begin READING TEXT

Before examining the specific grounds upon which the petitioner predicates lack of jurisdiction in the Circuit Court of St. Louis County to entertain the proceeding in which he was adjudged guilty of a contempt, it will not be amiss to consider that proceeding in the light of certain general principles which have come to be accepted as settled constitutional law. Congress cannot confer jurisdiction upon the state courts; neither can it regulate or control their modes of procedure. [Houston v. Moore, 5 Wheat. 27; Martin v. Hunter, 1 Wheat. 334; Kent's Com. 395 et seq.] "There has been no surrender by the states of the right to establish their own courts, to define and limit their jurisdiction and functions, and *Page 438 
to regulate and control them in all respects, except as to appellate jurisdiction, and as to subjects within the exclusive jurisdiction of the United States." [Rushworth v. Judges,58 N.J.L. 97, 101.] State courts cannot take cognizance of criminal offenses committed against the authority of the United States, or of actions for the recovery of penalties and forfeitures (wholly penal in character) arising under the laws of the United States. With respect to civil actions the jurisdiction of the State and Federal courts may be concurrent. In cases arising under the Constitution, laws and treaties of the United States, if exclusive jurisdiction in the United States courts be neither express nor implied, "the state courts have concurrent jurisdiction whenever, by their own Constitution, they are competent to take it." [Claflin v. Houseman, 23 U.S.L. Ed. 833.] Expressed in another way: "State courts, may, in the exercise of their ordinary, original and rightful jurisdiction, incidentally take cognizance of cases arising under the Constitution, laws and treaties of the United States." [1 Kent, 397; Ward v. Jenkins,51 Mass. 583.] The injunction suit which gave rise to the present proceeding was bottomed on a Federal statute. The petition in that cause recited that it was filed by the Prosecuting Attorney of St. Louis County "pursuant to authority thereto granted by Sec. 22, Title II, National Prohibition Act, and for the purpose of enjoining and abating a certain public and common nuisance as defined in Section 21, Title II, of said Act of Congress." Sections 21, 22 and 24 of the Act referred to, so far as pertinent to the present consideration, are as follows:
"Sec. 21. Any room, house, building, boat, vehicle, structure, or place where intoxicating liquor is manufactured, sold, kept or bartered in violation of this title, and all intoxicating liquor and property kept and used in maintaining the same, is hereby declared to be a common nuisance. . . . . *Page 439 
"Sec. 22. An action to enjoin any nuisance defined in this title may be brought in the name of the United States or by the Attorney-General of the United States or by any United States attorney or any prosecuting attorney of any State or any subdivision thereof or by the commissioner or his deputies or assistants. Such action shall be brought and tried as an action in equity and may be brought in any court having jurisdiction to hear and determine equity cases. If it is made to appear by affidavits or otherwise, to the satisfaction of the court, or judge in vacation, that such nuisance exists, a temporary writ of injunction shall forthwith issue restraining the defendant from conducting or permitting the continuance of such nuisance until the conclusion of the trial. . . . No bond shall be required in instituting such proceedings.

end READING TEXT

▸ EXERCISE REQUIREMENTS:
A. In the court opinion on state jurisdiction, who filed the petition in the injunction suit that gave rise to the contempt proceeding?
B. Reproduce every one of the records below verbatim, line for line.

begin INFORMATION SUPPLIED

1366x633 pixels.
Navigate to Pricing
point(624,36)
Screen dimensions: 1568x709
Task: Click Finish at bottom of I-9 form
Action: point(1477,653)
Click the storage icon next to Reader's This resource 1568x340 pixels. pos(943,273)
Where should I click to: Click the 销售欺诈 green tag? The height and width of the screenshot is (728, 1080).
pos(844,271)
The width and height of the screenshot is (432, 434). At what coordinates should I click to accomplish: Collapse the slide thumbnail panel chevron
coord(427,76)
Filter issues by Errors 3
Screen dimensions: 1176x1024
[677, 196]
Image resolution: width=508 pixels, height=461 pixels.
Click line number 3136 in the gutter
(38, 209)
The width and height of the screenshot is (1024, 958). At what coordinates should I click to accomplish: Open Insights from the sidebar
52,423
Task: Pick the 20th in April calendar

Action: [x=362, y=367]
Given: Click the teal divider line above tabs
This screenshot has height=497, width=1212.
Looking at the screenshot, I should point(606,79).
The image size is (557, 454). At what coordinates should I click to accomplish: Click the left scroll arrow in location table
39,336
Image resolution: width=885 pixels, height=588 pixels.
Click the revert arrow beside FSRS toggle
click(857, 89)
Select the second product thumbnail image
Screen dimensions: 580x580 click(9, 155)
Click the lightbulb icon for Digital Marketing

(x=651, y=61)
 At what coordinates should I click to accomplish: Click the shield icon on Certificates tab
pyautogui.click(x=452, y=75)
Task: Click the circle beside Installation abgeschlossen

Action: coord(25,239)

end INFORMATION SUPPLIED

▸ RESULTS OF THE EXERCISE:
A. The Prosecuting Attorney of St. Louis County filed it.

B.
1366x633 pixels.
Navigate to Pricing
point(624,36)
Screen dimensions: 1568x709
Task: Click Finish at bottom of I-9 form
Action: point(1477,653)
Click the storage icon next to Reader's This resource 1568x340 pixels. pos(943,273)
Where should I click to: Click the 销售欺诈 green tag? The height and width of the screenshot is (728, 1080).
pos(844,271)
The width and height of the screenshot is (432, 434). At what coordinates should I click to accomplish: Collapse the slide thumbnail panel chevron
coord(427,76)
Filter issues by Errors 3
Screen dimensions: 1176x1024
[677, 196]
Image resolution: width=508 pixels, height=461 pixels.
Click line number 3136 in the gutter
(38, 209)
The width and height of the screenshot is (1024, 958). At what coordinates should I click to accomplish: Open Insights from the sidebar
52,423
Task: Pick the 20th in April calendar

Action: [x=362, y=367]
Given: Click the teal divider line above tabs
This screenshot has height=497, width=1212.
Looking at the screenshot, I should point(606,79).
The image size is (557, 454). At what coordinates should I click to accomplish: Click the left scroll arrow in location table
39,336
Image resolution: width=885 pixels, height=588 pixels.
Click the revert arrow beside FSRS toggle
click(857, 89)
Select the second product thumbnail image
Screen dimensions: 580x580 click(9, 155)
Click the lightbulb icon for Digital Marketing

(x=651, y=61)
 At what coordinates should I click to accomplish: Click the shield icon on Certificates tab
pyautogui.click(x=452, y=75)
Task: Click the circle beside Installation abgeschlossen

Action: coord(25,239)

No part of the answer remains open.